As You Sow filed a business planning, low carbon transition resolution with Exxon this year, but it was omitted by the SEC. It asked the Company to outline plans for how it will transition to a 2 degree world which must rapidly move away from fossil fuels.
The American giant Chevron is also facing intense pressure to change practice. America’s leading shareholder activism group has filed a resolution with Chevron this year.
As We Sow’s Fugere, told DeSmog UK that it asks the company to report “on how it is planning to bring its business model in line with a two degree world. This could mean reducing the carbon intensity and/or the quantity of the fossil-fuel based products it produces each year, bringing more renewables online, reducing investments in future oil & gas development, diversifying the company, among other strategies”
“Through this resolution, shareholders not only want to reduce the risk of stranded assets and retain the stability of their companies, but also demand that Chevron affirmatively become part of the solution in addressing climate change. Its current business plans are in line with IEA projections of business as usual, which equate to a 2.7 degree or higher world.”

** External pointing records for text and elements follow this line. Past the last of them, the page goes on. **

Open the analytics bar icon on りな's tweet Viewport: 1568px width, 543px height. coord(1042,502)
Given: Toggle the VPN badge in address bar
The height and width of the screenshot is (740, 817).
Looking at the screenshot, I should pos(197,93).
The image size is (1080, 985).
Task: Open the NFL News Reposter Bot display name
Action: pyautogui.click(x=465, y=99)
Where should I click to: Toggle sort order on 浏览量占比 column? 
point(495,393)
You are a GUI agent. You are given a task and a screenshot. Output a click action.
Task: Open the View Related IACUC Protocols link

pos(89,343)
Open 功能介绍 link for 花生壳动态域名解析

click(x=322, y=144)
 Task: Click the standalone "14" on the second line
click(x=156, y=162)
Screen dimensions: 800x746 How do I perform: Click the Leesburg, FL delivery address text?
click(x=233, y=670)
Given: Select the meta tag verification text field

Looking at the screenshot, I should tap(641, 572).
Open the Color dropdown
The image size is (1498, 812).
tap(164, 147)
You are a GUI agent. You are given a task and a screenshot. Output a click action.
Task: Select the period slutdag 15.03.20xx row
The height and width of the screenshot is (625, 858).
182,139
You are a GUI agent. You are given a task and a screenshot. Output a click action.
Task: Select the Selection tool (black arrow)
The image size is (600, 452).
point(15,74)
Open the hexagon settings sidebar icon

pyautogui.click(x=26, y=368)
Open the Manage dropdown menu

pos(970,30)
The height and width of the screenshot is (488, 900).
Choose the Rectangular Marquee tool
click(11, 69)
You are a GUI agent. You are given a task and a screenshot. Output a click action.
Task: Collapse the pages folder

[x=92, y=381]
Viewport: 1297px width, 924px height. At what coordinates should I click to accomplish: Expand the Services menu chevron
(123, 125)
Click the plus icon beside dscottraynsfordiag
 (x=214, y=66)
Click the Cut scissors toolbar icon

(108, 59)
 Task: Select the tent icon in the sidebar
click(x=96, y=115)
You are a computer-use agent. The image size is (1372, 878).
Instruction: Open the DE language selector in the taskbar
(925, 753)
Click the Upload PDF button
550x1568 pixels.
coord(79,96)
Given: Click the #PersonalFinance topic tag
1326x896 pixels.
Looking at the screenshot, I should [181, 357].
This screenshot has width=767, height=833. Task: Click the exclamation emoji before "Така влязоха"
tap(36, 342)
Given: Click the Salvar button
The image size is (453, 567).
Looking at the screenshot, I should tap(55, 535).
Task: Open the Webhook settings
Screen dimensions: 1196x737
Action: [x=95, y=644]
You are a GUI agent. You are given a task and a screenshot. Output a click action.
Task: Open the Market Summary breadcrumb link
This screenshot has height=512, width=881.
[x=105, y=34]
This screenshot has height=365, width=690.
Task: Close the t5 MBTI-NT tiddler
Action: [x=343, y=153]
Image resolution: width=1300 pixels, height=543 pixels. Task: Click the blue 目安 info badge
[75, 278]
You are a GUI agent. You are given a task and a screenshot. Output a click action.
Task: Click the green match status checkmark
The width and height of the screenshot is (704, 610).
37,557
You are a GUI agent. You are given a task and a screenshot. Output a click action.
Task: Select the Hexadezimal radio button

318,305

“We encourage interested stakeholders to review our latest report to gain an understanding of Chevron’s current views on climate change”, the company said.
Beyond Fossil Fuel Companies
But the focus isn’t just on fossil fuel companies but wider corporate support for climate science denial or obstruction.
On May 1, students from campaign group People & Planet stormed the stage at Barclays AGM demanding they follow HSBC’s lead and stop financing coal & tar sands – the dirtiest fossil fuels.
Each armed with single 25p shares in Barclays, activists entered the meeting unchallenged, and ground it to a halt making their demands crystal clear.
A spokesperson from People & Planet told DeSmog UK: “In May 2017, Barclays joined a £5.5bn credit line for Kinder Morgan, most of which is going to the Trans Mountain pipeline. In total, the bank has £4.381 billion investments in the fossil fuel industry.”
“The Trans Mountain pipeline would transport one of the dirtiest of fossil fuels from the Canadian Tar Sands to Vancouver’s harbour. Tar sand oil emits 20 percent more greenhouse gases than regular one when extracted and burnt, its extraction contaminates the water sources of indigenous people, its spills are catastrophic, and its pipelines cross indigenous land without their consent – just a very dirty business.”
Kinder Morgan is now consulting shareholders on whether to continue with the project, with a decision to be announced by May 31.
This article was update to include details of the Exxon shareholder activism by As You Sow not known to us at time of publication.